Without doubt, Ruddock's new executive proscription power is the Australian equivalent of the infamous Notverordnung (Emergency Decree) and Enabling Law passed the German Reichstag in 1933, which handed Hitler his dictatorial powers. Then, the very opposition political parties who caved in under pressure and passed the laws, were among the first groups to be banned. The passage of the Australian bill, follows a similar cave-in by the "opposition" Labor party, which opposed the bill for two years, despite intense pressure from the Howard Government, and the Synarchist Rupert Murdoch-owned media. Initially inclined to support the bill, out of a desire to be seen to be "tough on terrorism", the ALP's opposition was catalysed by an intense nationwide mobilisation which generated tens of thousands of calls of protest against the bill when it was first tabled in 2002. This mobilization was led by Lyndon LaRouche's Australian associates, the Citizens Electoral Council, who charged that it was a Hitler-like push to impose fascism, in the face of the deepening global depression. LaRouche's CEC was the principle target of this law, as confirmed in October 2002 when leading Australian members of Her Majesty's Privy Council and their front group, the Anti-Defamation Commission of B'nai B'rith, called for the CEC to be banned. (Crucially, that call came just five days after the CEC published a full-page advertisement in The Australian newspaper, which listed over 600 prominent Australians calling for the establishment of a national bank.)
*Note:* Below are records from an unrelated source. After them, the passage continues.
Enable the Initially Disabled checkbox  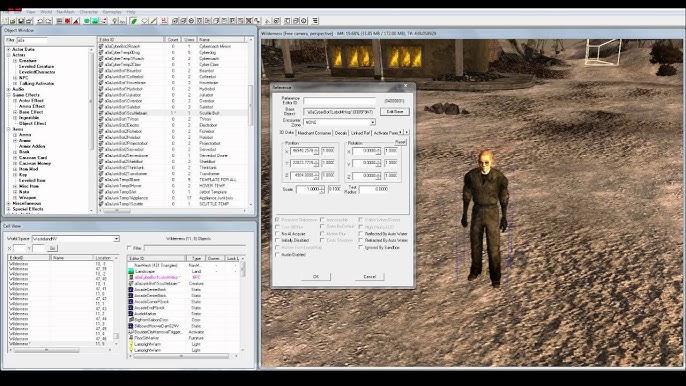277,240
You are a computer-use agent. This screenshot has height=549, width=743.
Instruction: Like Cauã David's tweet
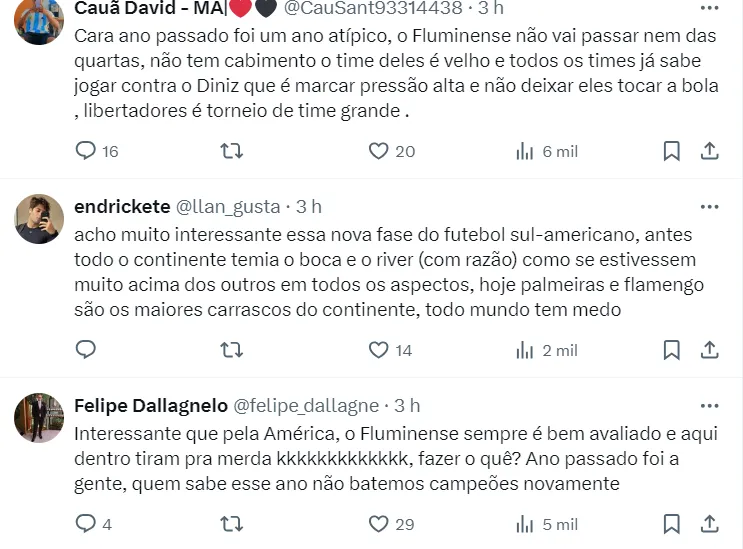point(378,151)
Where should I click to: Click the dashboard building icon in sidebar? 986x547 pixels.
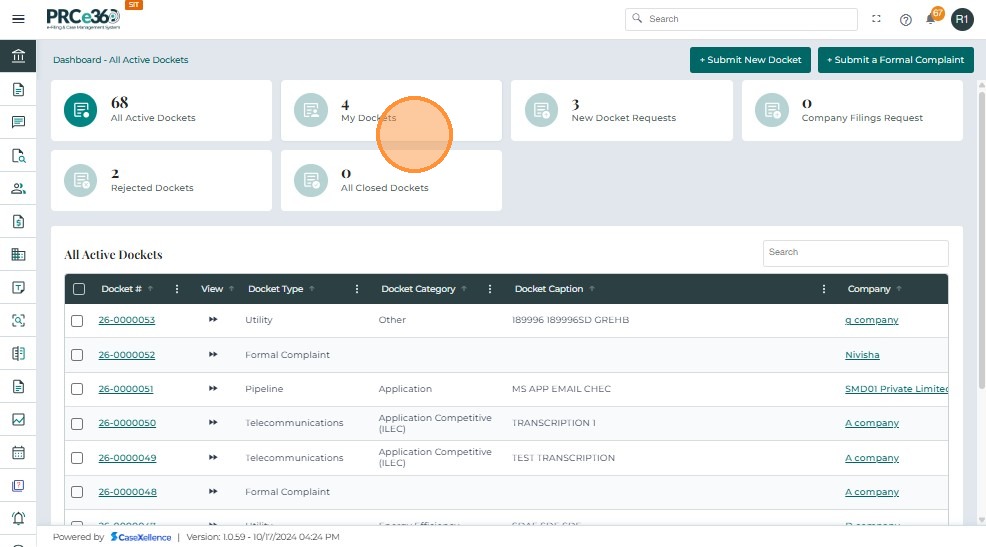[x=18, y=56]
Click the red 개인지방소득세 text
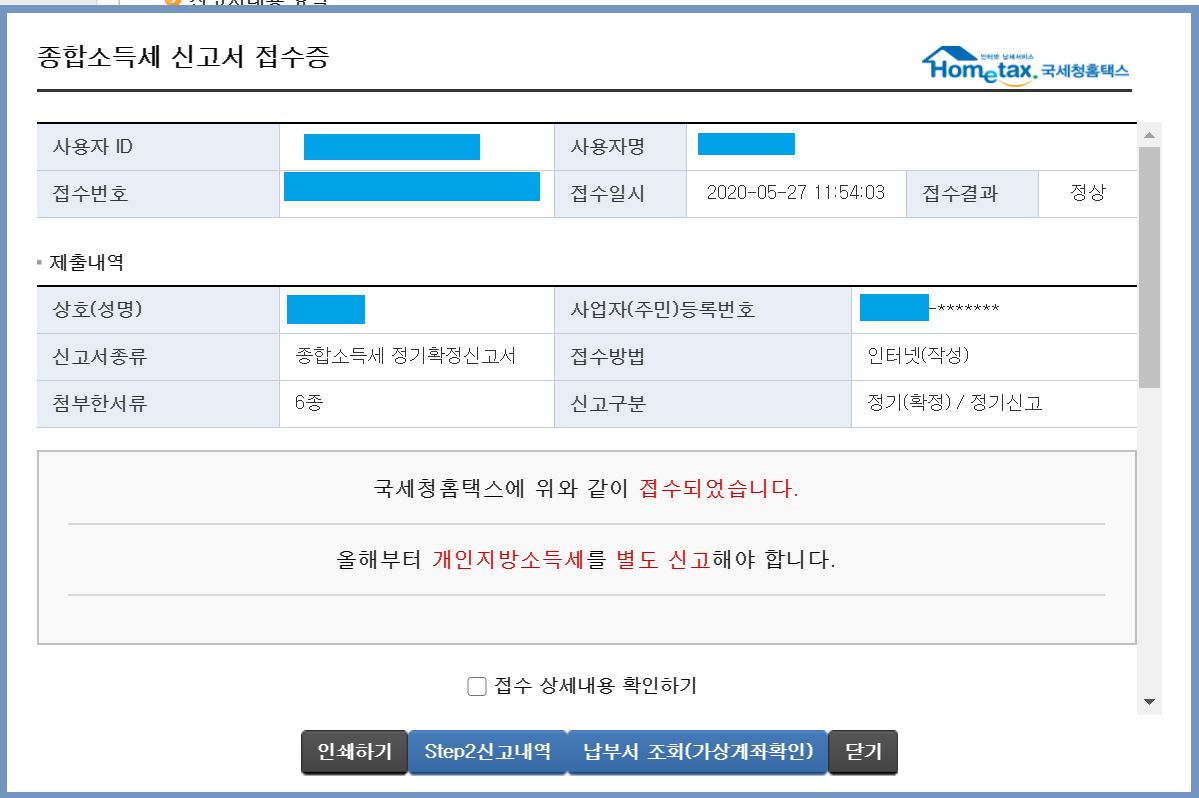Screen dimensions: 1199x798 pyautogui.click(x=508, y=559)
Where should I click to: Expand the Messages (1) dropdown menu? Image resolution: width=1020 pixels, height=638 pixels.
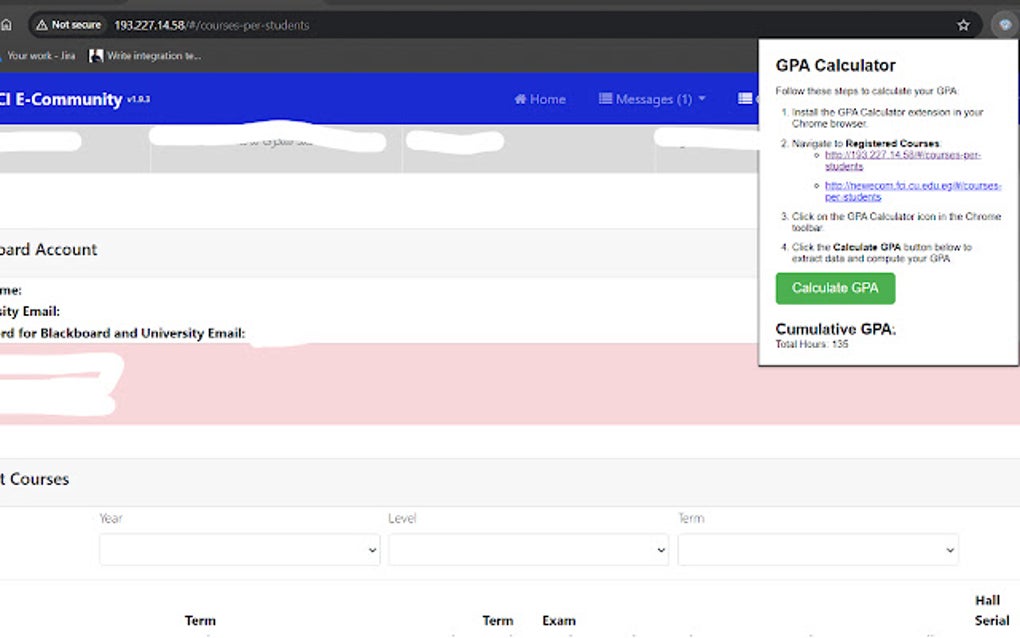click(704, 99)
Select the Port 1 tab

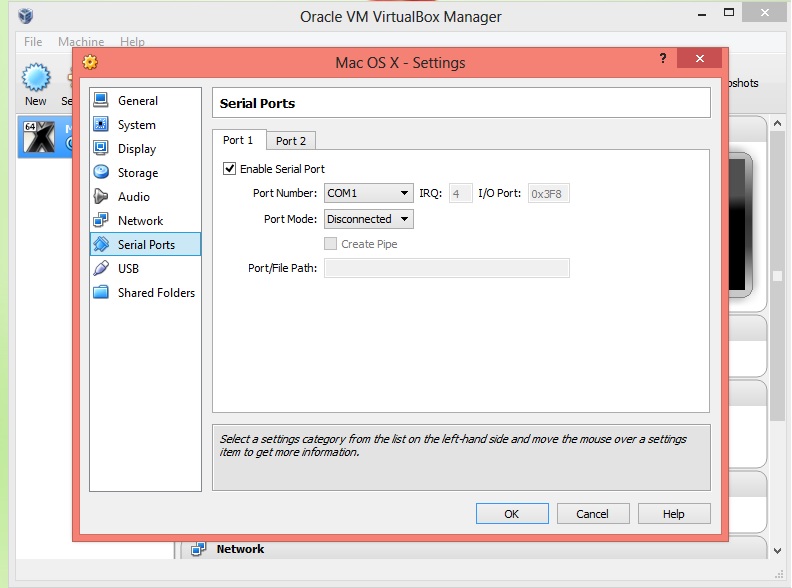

The effectiveness of the CEC mobilization was reflected by Labor Party leader Simon Crean in June 2003, when he slammed the Government's power-grab as politically motivated: "We will not agree to their carte blanche approach in giving the Attorney-General the sweeping powers that John Howard always wanted but would only ever act on if it suited his political purposes, not for the protection and the security of the Australian people." [Emphasis added] However, last December, the ALP dropped Simon Crean as party leader, and with him, its opposition to the banning power. New leader Mark Latham, a Mont Pelerin stooge described to EIR by one member of his own party as an "evil right winger", immediately announced the formation of a Department of Homeland Security, modeled on the fascist Ashcroft/Ridge department in the United States. But under questioning from the CEC and members of the LaRouche Youth Movement, Latham and his senior party spokesmen repeatedly lied about their intention to support the banning law, until the day the bill was tabled, thus short-circuiting any real chance for community opposition to be mobilized. Despite the CEC's best efforts to organize a wave of protest calls against it, the bill was passed in 24 hours. Significantly, Latham's actions have won him the support of the Murdoch media, which is now touting him as the likely next Prime Minister, after the upcoming election—if his party isn't banned first.